Silana was one of the daughters of the famous orator and consul suffectus, Marcus Junius Silanus, who became the father-in-law of Caligula after the latter married Silana's sister, Junia Claudilla, in 30 or 31 C.E. There are no sources detailing Silana's early life since the earliest records mentioned her name when she was already an adult and married to Gaius Silius. After Claudilla died of childbirth, Caligula forced Silana's father to commit suicide in 38 C.E. Historians such as François-Joseph de Champagny and Rodolfo Lanciani speculated that she may have been engaged to or married Caligula's older brother Nero before he married Julia Livia.
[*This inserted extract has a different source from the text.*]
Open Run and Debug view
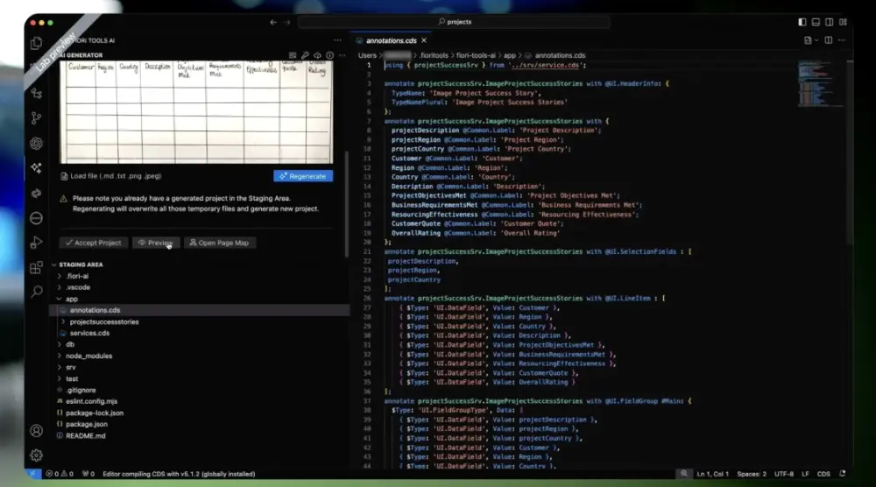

Silana first made an appearance in historical records during a court intrigue involving Messalina. Her husband Silius - considered one of the most handsome men in Rome - divorced her at the instigation of Messalina. According to Tacitus, Silius was compelled to do so for fear of certain death if he refused. A year later, Silius and Messalina, who was noted for her adulterous affairs, were married even though the latter was still legally married to Emperor Claudius. The pair was executed after the freedman Narcissus informed the emperor, who was at Ostia, of their lavish wedding and the plot to assassinate him.

=== Relationship with Agrippina ===
History next knew of Silana, when she became close to Agrippina. Her high station at the imperial court and Agrippina's animosity with Messalina cemented this friendship. She was cited as one of the few personages who maintained contact with Agrippina as her son Emperor Nero sought to diminish her influence. She was identified as one of the few friends who supported Agrippina during the latter's political isolation. The relationship, however, soured when Agrippina interfered after Silana, who was already old at this point, announced an impending marriage with the young Roman aristocrat, Sentius Africanus. It is said that Agrippina blocked the marriage to prevent the young noble from inheriting Silana's immense wealth.

Silana and Agrippina became bitter enemies. Their conflict culminated in an intrigue that involved a false plot to assassinate Nero. After the death of Britannicus, Agrippina began losing her influence in the imperial court. Silana chose this opportunity to sow intrigue. She employed two of her agents, Iturius and Calvisius, to relay an allegation to Atimetus that Agrippina was behind the plot to kill her son. When presented with the accusation, however, Agrippina successfully dispelled the charges. Silana was exiled at Tarentum in 55 C.E. An account cited that she was recalled to Rome in 59 C.E. after the murder of Agrippina. Silana died during the journey.